Önemli olan, bilginin genel amaca yönelik kullanılmasıdır.
Percy Bridgman'a göre bir kavramın tanımının uygunluğu, onun
özelliklerini değik fiili işlemlerde nasıl kullanıldığını gösterir. Evrim
kavramı; basit, sade ve biçimsiz olandan
belirgin ve karmaşık olana, ilk elden mükemmele doğru, doğrusal, düzenli
ve ilerlemeci nitelikteki değişimi ifade etmektedir. Evrim kuramının 4 temel
unsuru vardır: Çeşitlenme, kalıtım, çoğalma ve doğal ayıklanma.
9. Bölüm
Antibilim: Modern Bilim Sanık Sandalyesinde
Modern bilim; 2. Dünya Savaşında atom bombasının
kullanılması, biyolojik silahların ortaya çıkması, Doğu dünyasının bilimsel
anlamda Batı dünyasının gerisinde kalması, Marksist ve Feminist eleştiriler
gibi durumlar karşısında suçlu bulunmuştur. Bilimin ; değerler, Tanrı ve insanı
silikleştirdiği kanaati yaygındır.
10. Bölüm
Postmodernizm
Modern, eskiden kopuş anlamındadır. Modern- postmodern ilişkisi geleneksel-modern ilişkisi gibi öncekinin farklılığını anlatmaktadır. Modern dönemde; duyum ve insan aklı geleneksel döneme göre değerli olan Tanrı buyruklarının yerini almıştır. Postmodernizm, modernizmin karşısına şu düşüncelerle çıkmıştır:
1. Ruhun diyakektiği, sınıfsız toplum, insanlığın
ilerlemesi, kalkınma ve aydınlanma gibi büyük öykülere karşı çıkılmalıdır.

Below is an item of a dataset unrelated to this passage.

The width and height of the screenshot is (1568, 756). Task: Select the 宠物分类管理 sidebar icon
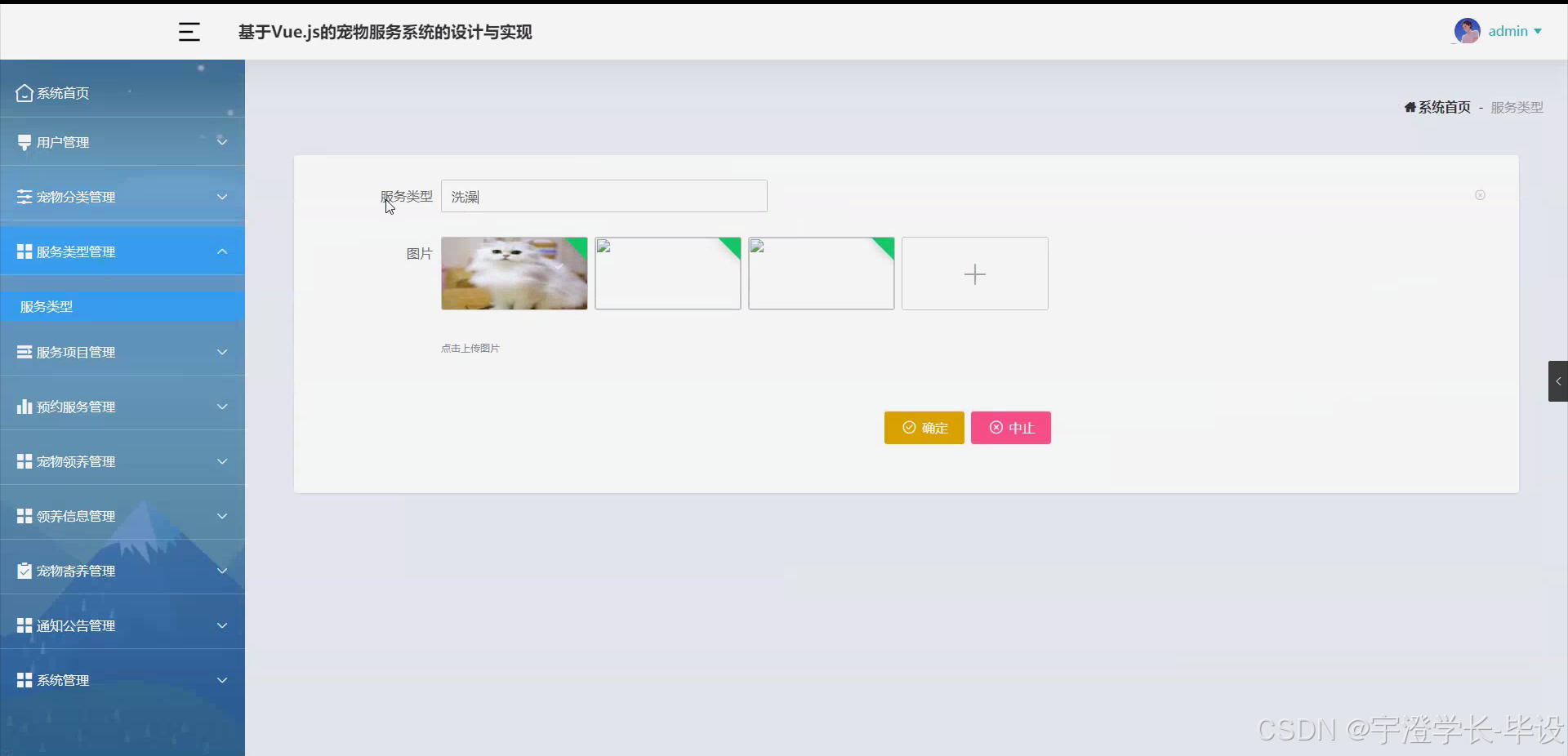coord(24,197)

2. Homojen toplum söylemine karşı çıkılmalıdır.
3. Evrensel değerleri yakalamak uğruna özgünlükler ve
özgüllükler yok edilmemelidir.
4. İnsana yol gösterecek, tek bir yol işlevsel değildir.

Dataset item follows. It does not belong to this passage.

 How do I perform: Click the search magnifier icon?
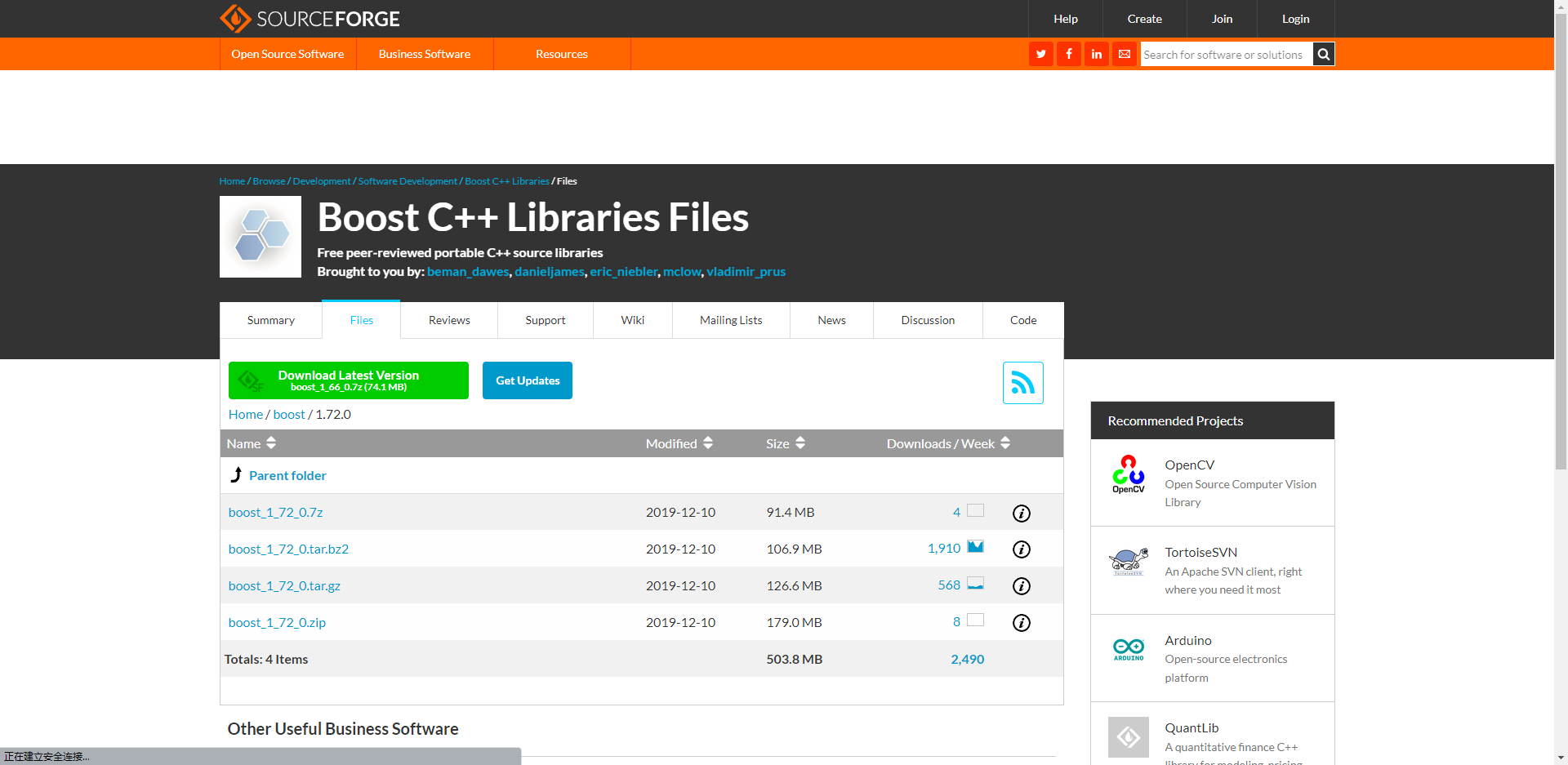click(1323, 54)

5. Tüm insanları kapsayacak, metadil ve metaanlatılar
yoktur.
6. İnsanlığın kurtuluşu için büyük anlattılar üretmek yerine
yerel değerlere sınırlı müdahaleler yapılmalıdır.
7. İndirgemecilik, özcülük ve temelciliğe karşı çıkılmalıdır
Sonuç
Genel olarak şunlar
söylenebilir. Bilim adamlarının genelde felsefenin boş bir uğraş olduğuna dair
görüşlerinden haberdarız. Onlar her ne kadar böyle düşünsede ; biz bilimin
felsefeden, felsefenin de bilimden beslendiğini biliriz.

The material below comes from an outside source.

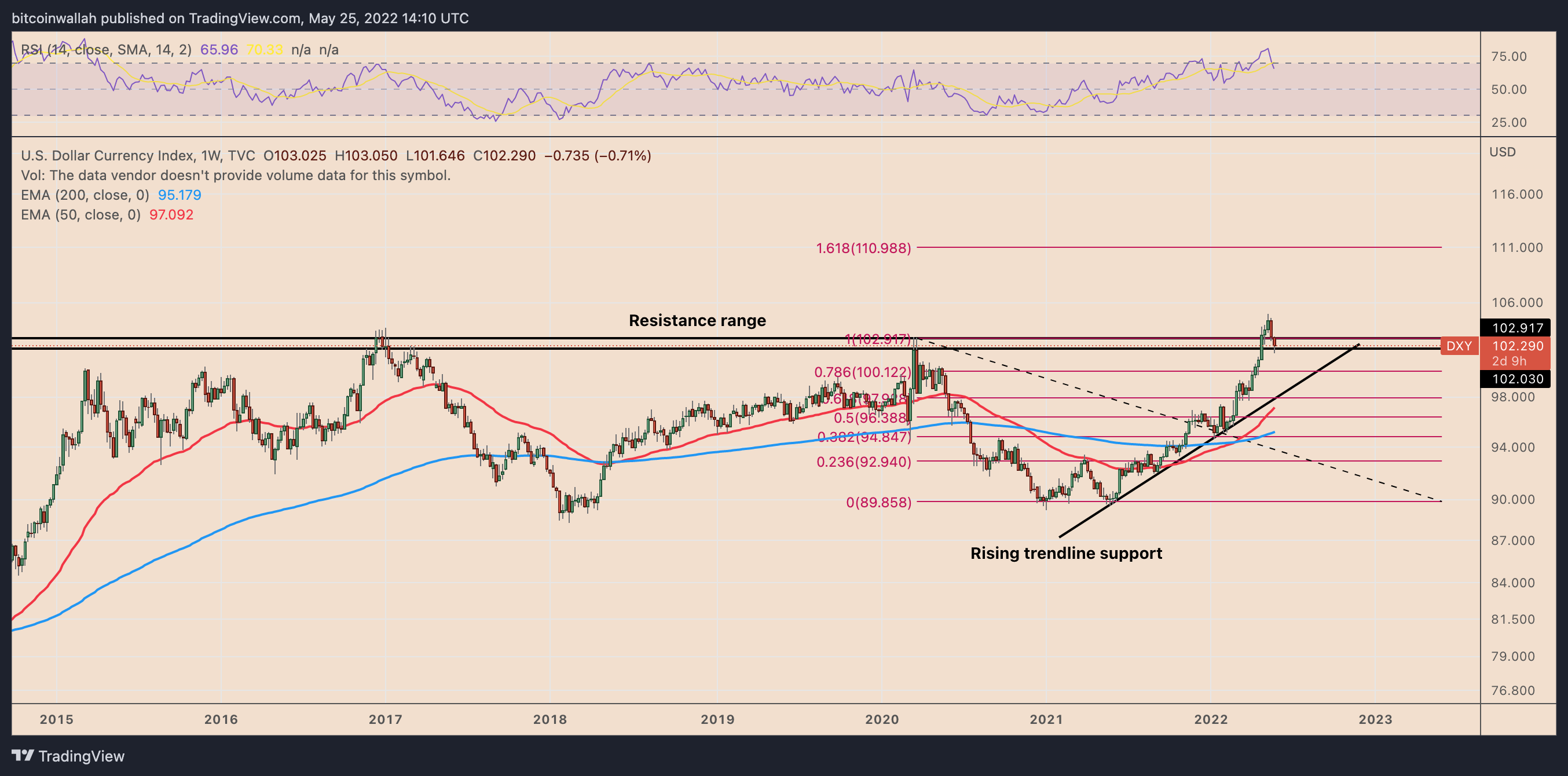
Task: Click the U.S. Dollar Currency Index symbol title
Action: point(97,155)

Ancak bilim adamının yaptığı buluştan kimin ne anladığı ise
ayrı bir konudur. Bu duruma şöyle bir örnek verilebilir: Şair Cahit Külebi,
aynı zamanda Maarif müfettişidir. Bir gün denetime gittiği bir okulda kendi
eseri mütalaa edilmektedir. Ders öğretmeni, Külebi'nin şiiri hakkından yazardan
çok farklı yorumlarda bulunmaktadır. Külebi, bu durumu kendisine aktardığında,
öğretmen şu cevabı vermiştir. Efendim! Siz yazarsınız, biz yorumlarız.
Burada bence en makul görüş
Feyerabend' in her şey gider düşüncesiyle bilimin, hayatın tüm alanlarında
yaygınlaştırılması çabasıdır. Kapitalizmin, sonunun ne zaman geleceği sorusuna
verilecek bir cevabın şu an için olmadığı bir gerçektir. Ayrıca kısa bir zaman
içerisinde de cevaplanacak bir durum gibi de gözükmemektedir.